== INPUT

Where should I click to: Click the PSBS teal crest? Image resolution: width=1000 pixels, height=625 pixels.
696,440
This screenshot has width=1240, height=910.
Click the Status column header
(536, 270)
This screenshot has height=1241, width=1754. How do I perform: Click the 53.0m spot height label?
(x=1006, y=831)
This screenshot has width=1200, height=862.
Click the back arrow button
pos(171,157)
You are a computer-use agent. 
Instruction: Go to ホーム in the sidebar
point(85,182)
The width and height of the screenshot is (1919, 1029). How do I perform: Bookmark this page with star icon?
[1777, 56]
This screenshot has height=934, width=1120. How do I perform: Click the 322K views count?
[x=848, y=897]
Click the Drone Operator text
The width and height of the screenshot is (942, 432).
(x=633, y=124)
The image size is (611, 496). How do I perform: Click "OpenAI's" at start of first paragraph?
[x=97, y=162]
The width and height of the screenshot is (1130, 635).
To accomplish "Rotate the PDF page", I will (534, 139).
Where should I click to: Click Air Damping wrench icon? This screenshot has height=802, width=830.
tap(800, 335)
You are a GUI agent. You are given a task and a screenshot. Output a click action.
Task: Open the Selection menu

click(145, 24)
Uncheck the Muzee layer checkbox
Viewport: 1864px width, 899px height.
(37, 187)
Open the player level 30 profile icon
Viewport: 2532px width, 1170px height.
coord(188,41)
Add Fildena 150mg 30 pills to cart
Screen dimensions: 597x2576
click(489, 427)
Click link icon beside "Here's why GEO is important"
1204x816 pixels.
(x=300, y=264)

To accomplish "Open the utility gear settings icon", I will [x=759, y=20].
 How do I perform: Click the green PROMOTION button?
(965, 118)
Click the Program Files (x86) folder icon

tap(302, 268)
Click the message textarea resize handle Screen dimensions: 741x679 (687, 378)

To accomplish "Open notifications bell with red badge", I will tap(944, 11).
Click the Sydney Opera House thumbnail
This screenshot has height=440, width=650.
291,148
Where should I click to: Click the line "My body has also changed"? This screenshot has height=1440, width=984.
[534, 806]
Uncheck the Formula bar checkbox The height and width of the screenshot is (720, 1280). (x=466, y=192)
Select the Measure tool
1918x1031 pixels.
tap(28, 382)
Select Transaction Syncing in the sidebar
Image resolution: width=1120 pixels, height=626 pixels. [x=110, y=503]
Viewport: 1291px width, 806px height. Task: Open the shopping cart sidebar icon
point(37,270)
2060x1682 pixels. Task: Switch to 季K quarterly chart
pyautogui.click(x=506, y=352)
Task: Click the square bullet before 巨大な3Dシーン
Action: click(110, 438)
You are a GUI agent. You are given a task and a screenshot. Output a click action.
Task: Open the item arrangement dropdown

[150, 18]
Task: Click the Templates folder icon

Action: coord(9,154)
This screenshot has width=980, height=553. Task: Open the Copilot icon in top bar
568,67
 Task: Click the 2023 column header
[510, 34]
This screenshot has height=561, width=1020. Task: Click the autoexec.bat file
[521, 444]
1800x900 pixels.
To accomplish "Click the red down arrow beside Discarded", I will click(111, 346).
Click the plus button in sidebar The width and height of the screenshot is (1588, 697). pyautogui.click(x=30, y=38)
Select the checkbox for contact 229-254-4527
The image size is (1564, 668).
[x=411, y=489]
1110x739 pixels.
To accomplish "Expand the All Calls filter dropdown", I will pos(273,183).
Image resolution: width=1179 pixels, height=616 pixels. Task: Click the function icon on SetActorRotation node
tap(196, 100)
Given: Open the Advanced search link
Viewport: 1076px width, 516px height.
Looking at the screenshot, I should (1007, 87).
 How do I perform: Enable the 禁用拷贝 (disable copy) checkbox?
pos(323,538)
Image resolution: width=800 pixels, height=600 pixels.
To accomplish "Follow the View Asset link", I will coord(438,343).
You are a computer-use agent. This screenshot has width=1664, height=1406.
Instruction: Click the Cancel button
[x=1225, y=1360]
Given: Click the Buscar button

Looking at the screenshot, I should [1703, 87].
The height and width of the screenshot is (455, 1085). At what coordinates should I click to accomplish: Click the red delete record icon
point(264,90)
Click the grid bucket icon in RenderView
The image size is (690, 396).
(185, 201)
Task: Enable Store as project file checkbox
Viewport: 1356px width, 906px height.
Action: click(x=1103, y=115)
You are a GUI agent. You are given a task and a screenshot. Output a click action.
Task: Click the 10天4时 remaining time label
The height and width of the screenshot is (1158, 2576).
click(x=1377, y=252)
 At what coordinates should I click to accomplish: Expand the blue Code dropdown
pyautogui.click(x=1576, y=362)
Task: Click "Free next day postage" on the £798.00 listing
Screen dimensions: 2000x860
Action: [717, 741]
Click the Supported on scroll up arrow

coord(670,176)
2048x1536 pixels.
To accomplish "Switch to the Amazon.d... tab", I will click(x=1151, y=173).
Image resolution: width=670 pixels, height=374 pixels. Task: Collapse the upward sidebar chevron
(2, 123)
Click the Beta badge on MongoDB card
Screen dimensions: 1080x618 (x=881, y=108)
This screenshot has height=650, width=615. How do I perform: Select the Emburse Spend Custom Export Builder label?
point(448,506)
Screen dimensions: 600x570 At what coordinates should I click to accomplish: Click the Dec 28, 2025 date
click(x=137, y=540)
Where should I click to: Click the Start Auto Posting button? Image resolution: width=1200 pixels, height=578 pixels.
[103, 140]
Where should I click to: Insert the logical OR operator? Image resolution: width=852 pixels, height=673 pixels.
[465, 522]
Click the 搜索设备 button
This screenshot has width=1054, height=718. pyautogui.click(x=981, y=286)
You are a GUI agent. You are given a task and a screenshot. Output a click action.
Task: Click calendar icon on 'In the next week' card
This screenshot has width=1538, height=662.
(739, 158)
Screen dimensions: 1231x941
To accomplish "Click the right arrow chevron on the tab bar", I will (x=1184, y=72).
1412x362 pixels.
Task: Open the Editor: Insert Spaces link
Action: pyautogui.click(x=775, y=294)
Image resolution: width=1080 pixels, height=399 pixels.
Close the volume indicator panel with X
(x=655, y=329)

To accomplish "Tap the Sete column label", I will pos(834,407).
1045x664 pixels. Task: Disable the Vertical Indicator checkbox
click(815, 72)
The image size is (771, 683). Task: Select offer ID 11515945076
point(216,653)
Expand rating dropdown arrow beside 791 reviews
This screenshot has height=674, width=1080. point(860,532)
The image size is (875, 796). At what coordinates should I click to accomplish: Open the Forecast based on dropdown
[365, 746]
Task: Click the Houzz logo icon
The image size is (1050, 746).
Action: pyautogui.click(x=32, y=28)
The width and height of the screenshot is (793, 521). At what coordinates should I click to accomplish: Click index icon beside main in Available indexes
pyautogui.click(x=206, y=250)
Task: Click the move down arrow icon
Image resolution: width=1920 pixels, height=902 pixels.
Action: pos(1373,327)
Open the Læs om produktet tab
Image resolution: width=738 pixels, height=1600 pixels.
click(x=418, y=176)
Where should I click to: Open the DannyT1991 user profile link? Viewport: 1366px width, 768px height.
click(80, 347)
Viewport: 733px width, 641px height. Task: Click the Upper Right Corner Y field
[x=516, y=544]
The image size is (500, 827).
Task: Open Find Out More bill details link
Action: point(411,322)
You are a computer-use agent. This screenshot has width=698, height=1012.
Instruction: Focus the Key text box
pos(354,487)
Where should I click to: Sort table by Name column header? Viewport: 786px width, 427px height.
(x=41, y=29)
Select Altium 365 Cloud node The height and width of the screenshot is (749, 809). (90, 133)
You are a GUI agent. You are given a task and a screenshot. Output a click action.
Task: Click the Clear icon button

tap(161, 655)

====

WORK REQUEST: Using the data above, copy each line that contains "next".

YOUR RESPONSE:
Task: Click "Free next day postage" on the £798.00 listing
Task: Click calendar icon on 'In the next week' card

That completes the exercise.